FAQ – salarié licencié pendant un arrêt maladie
- Peut-on licencier un salarié en arrêt maladie ?
Oui, uniquement pour un motif réel et sérieux étranger à l’état de santé (économique, désorganisation, faute grave, inaptitude constatée). - Comment continuer à percevoir les IJSS après licenciement ?
Si l’arrêt maladie n’est pas interrompu, les indemnités journalières se poursuivent jusqu’à guérison, sans formalité particulière (guide pratique). - Quelles indemnités en cas de licenciement pour inaptitude ?

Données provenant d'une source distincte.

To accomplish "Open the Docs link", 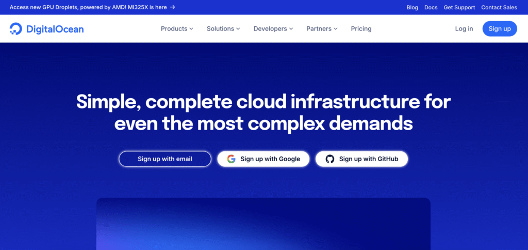I will pyautogui.click(x=431, y=7).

Indemnité spéciale double si inaptitude d’origine professionnelle, indemnité compensatrice de préavis et congés payés. - Comment contester un licenciement discriminatoire ?
Saisir le conseil de prud’hommes dans un an, en fournissant lettre, arrêts de travail et preuves de la discrimination. - Quels outils numériques peuvent aider ?
Les solutions CSE innovantes de Kalidea (UpKonnectCSE, UpBilletterie) offrent suivi, statistiques et communication numérique pour soutenir vos démarches.